Prep 10 mins
Cook 45 mins
Both kids and adults love this dish! In summer, serve with buttery biscuits or cornbread and vegetables, in winter with gingerbread.
- 1 chicken, in pieces or 4 boneless skinless chicken breasts
- 1⁄2 cup flour
- 2 tablespoons powdered ginger
- 1⁄2 teaspoon salt
- 1⁄4 teaspoon pepper
- 2 tablespoons butter, melted
- 1 tablespoon vegetable oil
- 3 tablespoons sherry wine
- 1 can peach halves in syrup
- 1 green onion, chopped
- Preheat oven to 350 degrees.
- Rinse off the chicken pieces under running water, and pat dry with paper towels.
- In a large Ziploc bag combine the flour, salt, pepper, and powdered ginger.
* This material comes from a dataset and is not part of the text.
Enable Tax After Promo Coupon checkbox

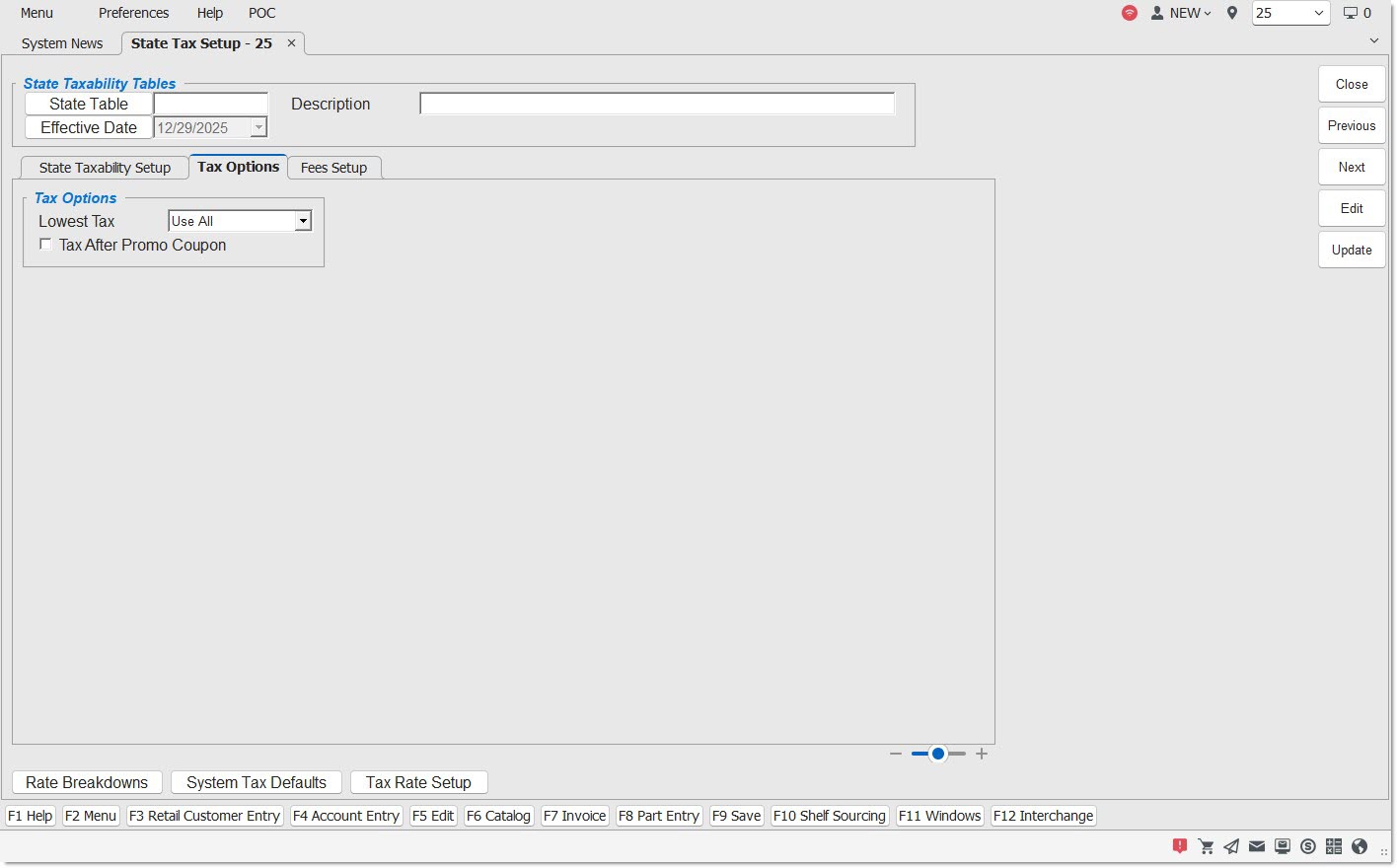[45, 245]
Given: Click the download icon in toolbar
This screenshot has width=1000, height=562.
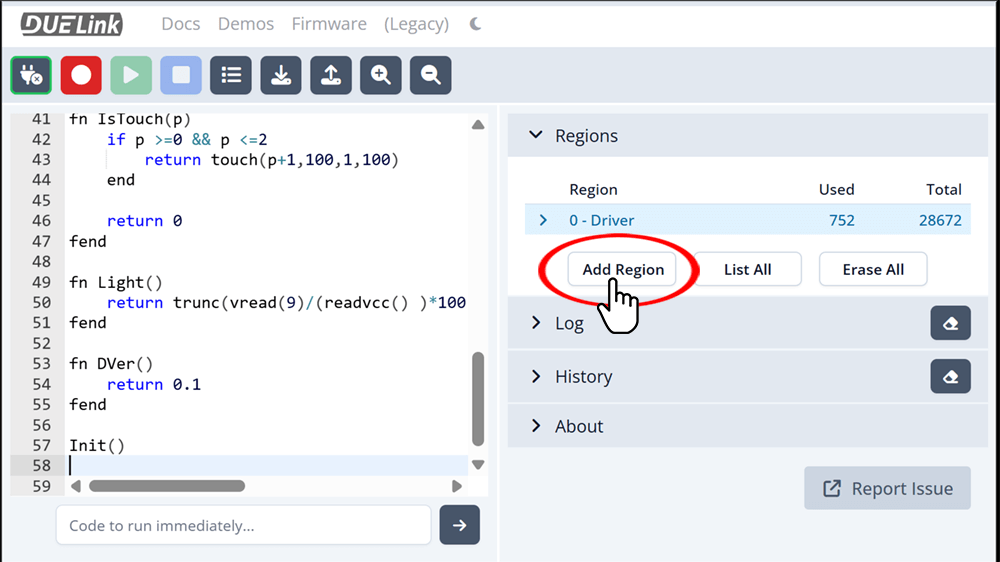Looking at the screenshot, I should coord(281,75).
- Add 2 pieces of chicken or chicken breasts to the bag and shake to cover with flour mixture; remove pieces and repeat with remaining chicken until all pieces are dusted with flour mixture.
- Put melted butter and oil in a large baking dish, turning dish to coat the bottom surface.
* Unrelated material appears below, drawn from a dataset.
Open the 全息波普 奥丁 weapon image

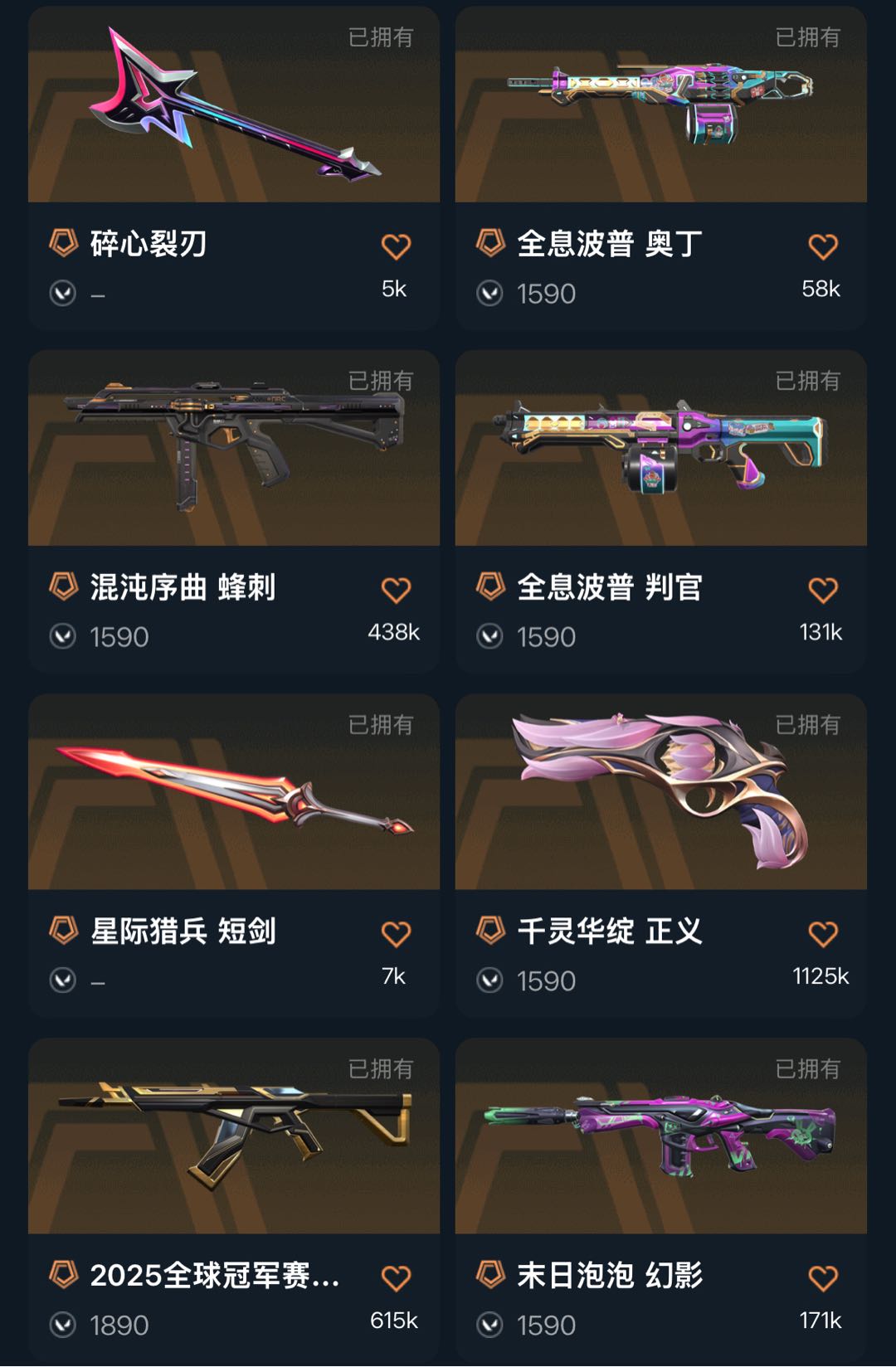pyautogui.click(x=661, y=105)
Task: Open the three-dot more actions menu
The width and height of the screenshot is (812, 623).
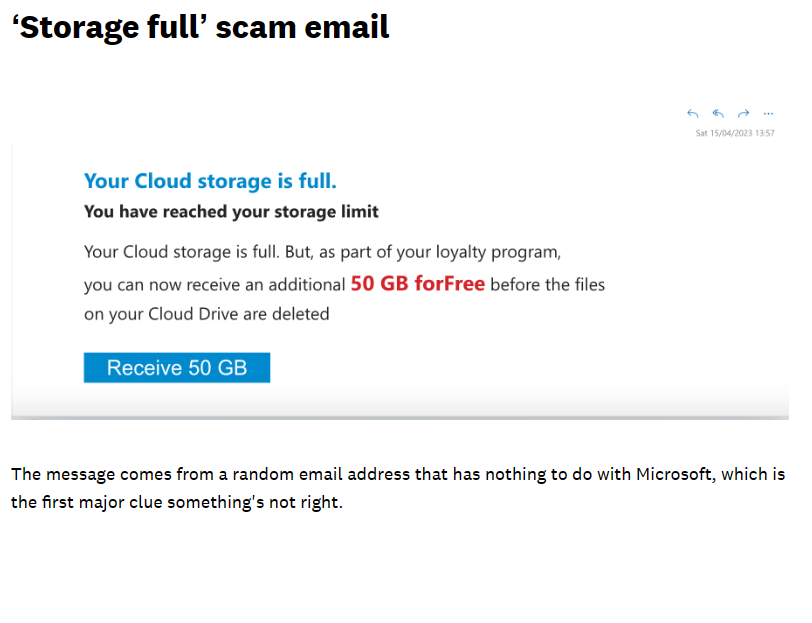Action: point(768,114)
- Places chicken pieces or breasts in a single layer in the baking dish; sprinkle with sherry.
- Bake covered at 350 degrees for 20 minutes; uncover and turn the chicken.
- Leave uncovered and bake another 10 minutes, then place the peach halves on the chicken, sprinkle with chopped green onion, and return the dish to the oven.
- Continue baking uncovered until the chicken is done and the peaches are hot, about 10 to 15 minutes.
Very easy dish to prepare. However, it was lacking in taste. May I suggest reserving the peach juice/syrup, adding some soy sauce. Heat this on the stove and add the peaches (chopped). When the recipe calls for the peaches to be added to the chicken, pour the "sauce" you have created over the chicken and finish baking. Place the chicken and peaches over cooked rice.